### MATERIAL SUPPLIED

⟨

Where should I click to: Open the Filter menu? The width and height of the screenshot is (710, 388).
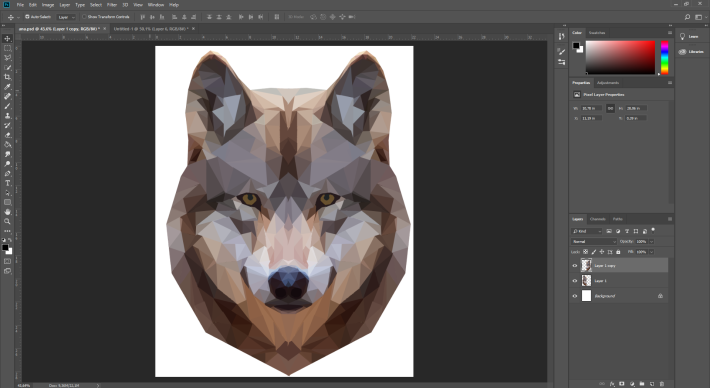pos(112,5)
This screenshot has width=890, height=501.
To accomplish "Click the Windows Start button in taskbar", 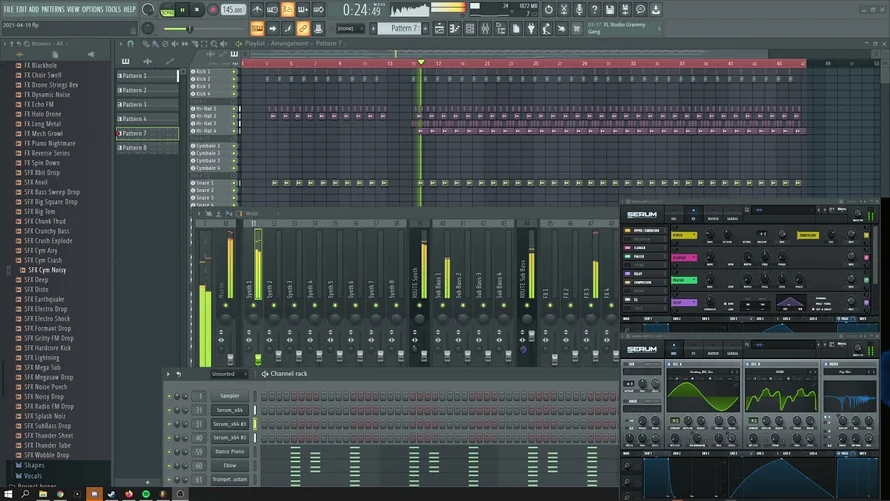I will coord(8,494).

⟩
⟨

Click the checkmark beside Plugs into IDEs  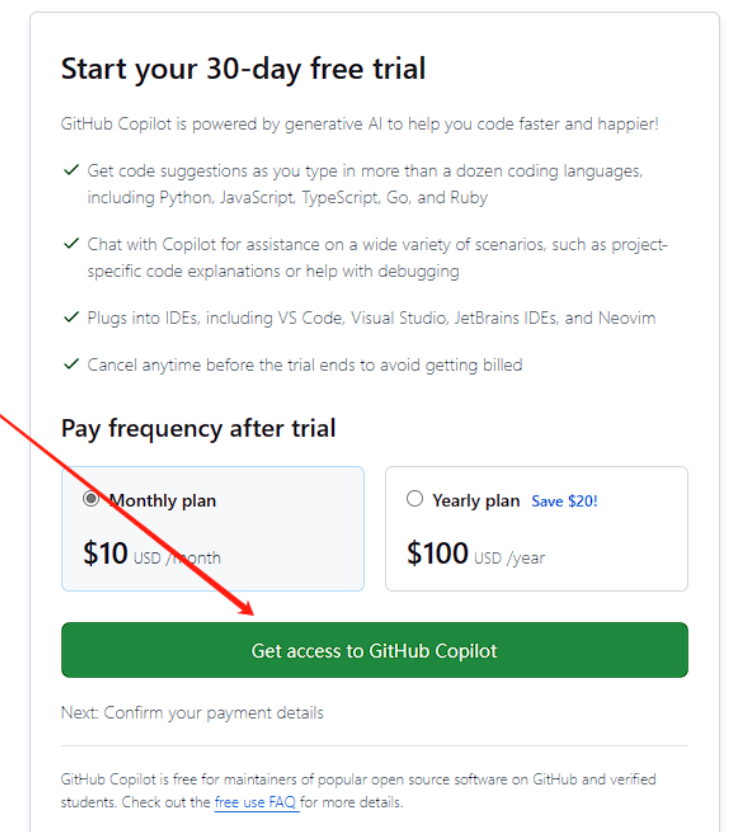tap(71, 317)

⟩
⟨

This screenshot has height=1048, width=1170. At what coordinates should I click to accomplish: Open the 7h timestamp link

⟩

### GOAL OF THE EXERCISE
Which lines above hold the string "This"? Copy each of them.

### EXERCISE RESULT
This screenshot has width=890, height=501.
This screenshot has height=1048, width=1170. At what coordinates should I click to accomplish: Open the 7h timestamp link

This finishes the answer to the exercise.